Your grievance procedure enables employees to raise formal grievances about workplace issues. It probably provides for you to hold a grievance meeting with the employee and then to notify them of the outcome in writing, with a right of appeal to a higher level of management if they feel their grievance hasn’t been satisfactorily resolved. So, they get two bites at the cherry to seek a satisfactory resolution of their grievance. Of course, their grievance may not be resolved to their satisfaction if they don’t like, or agree with, the grievance outcome or the appeal outcome, but your decision is final and that’s the end of the matter. You just need to be confident that the grievance subject matter was thoroughly investigated, you considered all relevant factors, you permitted the employee to explain their grievance and you reached a reasonable and balanced decision which you notified and explained to the employee, having followed a fair grievance process.

The phoenix grievance

However, occasionally you may come across a situation where an employee raises another grievance a few weeks or months later but, when you look into it, it seems to raise exactly the same complaints as the earlier grievance, just regenerated in a new letter or e-mail. Usually, this is because the employee wasn’t satisfied with the original grievance and appeal outcome and so they either want a third bite at the cherry or they want to cause you a bit more trouble. If you’re faced with this situation, first ask the employee to provide further written details of their grievance and to also explain in writing how, if at all, if differs from their earlier grievance, for example, have there been any new incidents or events which need to be investigated or has any new evidence come to light which casts doubt on your earlier grievance decision?

Rejection letter

If, following receipt of the employee’s further details and explanations, it’s clear that there’s nothing new, you can reject their latest grievance using our Letter Rejecting Repeated Grievance.
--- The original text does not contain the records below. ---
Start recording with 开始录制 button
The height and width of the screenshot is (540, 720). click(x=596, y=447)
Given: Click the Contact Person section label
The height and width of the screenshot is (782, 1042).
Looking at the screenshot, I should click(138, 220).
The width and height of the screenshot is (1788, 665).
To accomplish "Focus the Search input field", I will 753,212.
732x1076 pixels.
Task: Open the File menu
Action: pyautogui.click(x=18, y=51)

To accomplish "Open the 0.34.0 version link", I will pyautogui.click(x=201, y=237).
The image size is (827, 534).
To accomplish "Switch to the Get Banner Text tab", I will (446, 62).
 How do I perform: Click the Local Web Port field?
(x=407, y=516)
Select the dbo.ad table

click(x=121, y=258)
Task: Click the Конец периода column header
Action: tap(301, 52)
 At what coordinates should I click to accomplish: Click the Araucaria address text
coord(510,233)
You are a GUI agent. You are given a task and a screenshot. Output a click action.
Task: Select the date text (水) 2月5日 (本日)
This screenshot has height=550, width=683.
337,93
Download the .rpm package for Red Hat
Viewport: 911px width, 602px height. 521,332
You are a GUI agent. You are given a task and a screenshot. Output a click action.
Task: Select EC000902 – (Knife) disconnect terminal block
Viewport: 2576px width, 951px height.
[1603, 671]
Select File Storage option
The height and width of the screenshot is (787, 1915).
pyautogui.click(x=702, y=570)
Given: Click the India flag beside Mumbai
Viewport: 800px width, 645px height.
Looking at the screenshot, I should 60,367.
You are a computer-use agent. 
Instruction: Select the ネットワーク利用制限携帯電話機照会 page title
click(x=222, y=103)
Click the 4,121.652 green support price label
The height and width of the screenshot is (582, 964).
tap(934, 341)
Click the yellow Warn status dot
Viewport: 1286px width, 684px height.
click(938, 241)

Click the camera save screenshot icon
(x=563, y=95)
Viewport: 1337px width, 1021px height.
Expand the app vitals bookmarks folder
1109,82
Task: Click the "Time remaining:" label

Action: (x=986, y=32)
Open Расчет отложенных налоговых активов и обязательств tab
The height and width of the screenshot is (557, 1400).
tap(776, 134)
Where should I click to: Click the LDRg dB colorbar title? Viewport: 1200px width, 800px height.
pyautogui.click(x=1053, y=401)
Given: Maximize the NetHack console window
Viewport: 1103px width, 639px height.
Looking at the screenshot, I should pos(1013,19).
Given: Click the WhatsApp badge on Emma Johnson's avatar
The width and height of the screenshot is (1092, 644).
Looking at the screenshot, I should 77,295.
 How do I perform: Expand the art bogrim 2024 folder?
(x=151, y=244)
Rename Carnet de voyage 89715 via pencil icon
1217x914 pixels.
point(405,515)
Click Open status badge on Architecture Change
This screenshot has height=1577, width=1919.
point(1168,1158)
It’s safe to do this provided the complaints and issues raised are the same. However, if there is anything new, then simply deal with that new part of their grievance under your grievance procedure and disregard any old, repeated issues (unless the new information casts a wholly different light on the old issues such that it would be reasonable for you to re-open them). Our letter outlines that the employee’s latest complaint doesn’t differ from their earlier grievance which has been concluded, as it simply repeats matters that have already been dealt with. It then states that as nothing new is being raised, you won’t be taking the matter any further on this occasion, i.e. you’re rejecting their grievance without holding a grievance meeting. It also encloses a copy of the previous grievance and appeal decision letters. Finally, it provides that you’ll consider the matter again if new issues do come to light.